When finance ministers and central bankers from the world's 20 most powerful economies meet, they usually issue a communique reaffirming their commitment to free trade.
This year was different.
The statement released on Saturday, following a two-day G20 meeting in the German town of Baden-Baden, only made a passing reference to the importance of trade to the global economy.
The tough words "resist all forms of protectionism" part of last year's statement were omitted.
Trade protectionism occurs when countries make exchange of goods and services across borders difficult.
It may seem symbolic but the sentiments of G20 leaders are important. The G20 shapes international trade and defines how investors and businessmen operate.
How did it come to this?
Trump's policy to create more jobs and boost American companies played a major part.
It marks a shift in Washington's policy that has historically favoured open markets.
Trump said international trade agreements signed by his predecessors have left US-based companies uncompetitive and led to job losses.
Since he took office in January, Trump has pulled out of the Trans-Pacific Partnership (TPP), a key global trade pact, and threatened to undo another agreement, North American Free Trade Agreement (NAFTA), that is credited for increasing trade between Mexico, the US and Canada.
"We must protect our borders from the ravages of other countries making our products, stealing our companies, and destroying our jobs," Trump said in his inaugural address.
Even before the G20 summit, Trump accused China and Germany of deliberately undervaluing currencies to benefit their exports.
A cheaper currency means the exporters earn more than the competitor in rival trading country.
The US administration seems satisfied with the G20 meeting’s outcome.
"I understand what the president's (Trump) desire is and his policies, and I negotiated them from here," US Treasury Secretary Steven Mnuchin said after the meeting.
"I couldn't be happier with the outcome."
Could Europe's strongest economy have done more?
Experts said Germany failed to influence the wording of the communique that made a slight reference to free trade.
"The weak wording on trade is a defeat for the German G20 presidency," Ifo think tank economist Gabriel Felbermayr said.
"This is particularly true in the light of the fact that Germany is one of the world's strongest export nations and relies on open markets to maintain its prosperity like hardly any other country," he said.
As the G20 was underway, German chancellor Angela Merkel met Trump in the US.
"Right now I would say the negotiators for Germany have done a far better job than the negotiators for the US," Trump said on Friday, talking about trade pact benefits German manufacturers have over their American counterparts.
Only 24 hours later the G20 issued the communique.
The trade imbalance between the two countries favours Germany, and has been a source of tension for years.
Germany exported $148 billion in goods and services to the US last year, while US’s exports to Germany were $80.2 billion.
The US, unhappy with Germany's huge trade surplus, has threatened to tax imported German goods.
Merkel’s government said the taxation would be challenged at the World Trade Organization (WTO).
How would tighter trade controls affect the global economy?
It remains to be seen.
Some, including the German Finance Minister Wolfgang Schaeuble, downplayed the communique's language.
"It was totally undisputed that we are against protectionism.
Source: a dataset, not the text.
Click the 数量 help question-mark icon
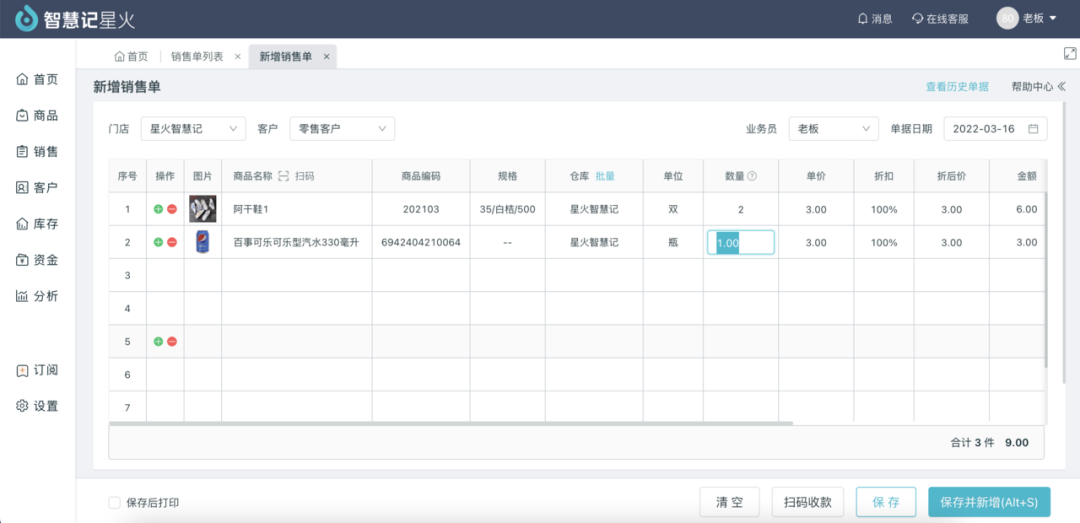Image resolution: width=1080 pixels, height=523 pixels. [x=752, y=176]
But it is not very clear what protectionism means to each minister."
Another G20 meeting takes place in July with heads of state, where a clear direction of global trade will emerge.
However, Washington’s move away from free trade will affect economies around the world.
Economists have warned that Washington's unilateral withdrawal from trade deals or taxes on imports could result in trade wars.
This could negatively affect companies, such as Apple, that rely on global supply chains.
Trump says he would increase taxes on the import of goods that American companies manufacture in other countries but sell to American consumers.
International trade makes up half of the global economic output.
Barriers to trade, either in taxes or other policy measures, affect jobs and investments.
The G20 economies that include the United States, China, Germany, the European Union, India and others, have gained from free trade.